This is only a temporary info. Refined one will come later.
Barbados is a wonderful place. We loved it very much. It has culture, interesting history and SPECTACULAR natural landscapes, together with tropical gardens, smooth torquois color beaches with white sand (Carribean Sea) on the southwest and rugged dark blue coastlines the east side (Atlantic) of the island.
Barbados is large enough (in terms of the things you can do there) to keep you busy for 7-10 days, and it is small enough that you can travel to any part of it with bus (taxi is very expensive, so as driving). The longest trip requires only one bus transfer. The lodging could be from very cheap to several thousand dollars a night. (The local people are very proud of it having Concord flight 3 times a week in season, and one off-season, to indicate its capabilities accomodating clitentile wanting luxury.) We stayed in a small apartment hotel, quiet, oceanfront, every night you sleep in the surfing sound. The ocean-facing wall of our living room/dining room is a louvre door, it can widely open to the ocean. We enjoyed our breakfast with tropical fruit with the fresh ocean breeze every morning.

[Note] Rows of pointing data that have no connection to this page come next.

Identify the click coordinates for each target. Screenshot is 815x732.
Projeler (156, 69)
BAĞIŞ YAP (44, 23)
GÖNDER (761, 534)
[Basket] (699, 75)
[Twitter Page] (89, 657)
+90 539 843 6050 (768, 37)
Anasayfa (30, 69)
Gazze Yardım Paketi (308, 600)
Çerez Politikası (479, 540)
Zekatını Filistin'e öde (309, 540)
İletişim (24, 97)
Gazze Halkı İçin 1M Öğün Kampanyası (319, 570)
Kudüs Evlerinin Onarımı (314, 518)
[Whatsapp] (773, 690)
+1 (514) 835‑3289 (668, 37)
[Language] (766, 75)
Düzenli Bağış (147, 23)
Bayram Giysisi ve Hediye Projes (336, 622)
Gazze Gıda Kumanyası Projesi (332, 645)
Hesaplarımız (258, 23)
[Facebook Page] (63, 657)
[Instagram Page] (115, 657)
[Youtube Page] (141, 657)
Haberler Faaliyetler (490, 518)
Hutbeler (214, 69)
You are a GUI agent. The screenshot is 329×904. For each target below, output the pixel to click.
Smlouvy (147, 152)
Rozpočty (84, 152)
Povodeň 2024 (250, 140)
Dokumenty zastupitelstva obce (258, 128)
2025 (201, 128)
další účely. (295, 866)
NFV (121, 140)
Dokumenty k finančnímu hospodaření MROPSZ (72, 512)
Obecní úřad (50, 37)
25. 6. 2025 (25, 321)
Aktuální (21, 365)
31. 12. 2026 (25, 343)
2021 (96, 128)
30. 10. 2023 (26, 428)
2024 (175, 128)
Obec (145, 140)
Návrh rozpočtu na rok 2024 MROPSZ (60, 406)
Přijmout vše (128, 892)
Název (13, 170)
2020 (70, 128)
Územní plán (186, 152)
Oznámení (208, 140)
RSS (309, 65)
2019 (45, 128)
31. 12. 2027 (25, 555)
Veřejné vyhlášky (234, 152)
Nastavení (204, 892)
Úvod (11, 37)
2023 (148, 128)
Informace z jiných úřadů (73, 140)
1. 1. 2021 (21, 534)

Barbados is very clean, people are very friendly and well mannered. We walked through villages, the local people waved and talked to us. It is a highly educated population, top industries are no long concentrated in only tourist, but data processing, offshore-banking etc.
We walked along the magnificent coastlines (east is the Atlantic, very ruggy, all cliffs, and you see great splashes) for whole afternoon for miles, and no one else was there! You hear the soaring ocean rolling over towards the cliff, sounds like tens of thousands of army charging onwards. The west coast is lined with wonderful beaches and resorts. Great place for body surfing. Every segments of its coastline has very different view/sceneries - that is the interesting part of Barbados.
The Barbados people proudly claim that their water is the cleanest in the world (fitered with natural coral, the whole island is not vocanic but coral).
Barbados has several few beautiful plantations, such as the Sunbury Plantation.
Barbados has world class restaurants, talking about these ocean front restaurants, where the ocean is right next to your table, and you are served by a 'team' of waiting staff: everyone has a particular role and only: takes order, brings the drink, brings the appitizer, brings your entree, takes the order of desserts, and last brings the desserts. Of course one passes onto you the bill.
In Barbados, you can hike, bike, swim, scuba dive, snorkel, parachute, parasail, or even get onto the sea with a glass-buttom boat (goes to 30-40 feet deep) or even a submarine for about 50 meters (150 feet deep) (only 5 of those serving for tourist purpose in the world!)
We took an island-tour the first day to have a general idea where we like the most, then we went to each place for the details ourselves in the rest of days.
We also walked a lot on the island just to see the local people and architecture and culture.
We simply loved our time there. With all that, the top thing is that it is not as touristy as other carribean countries.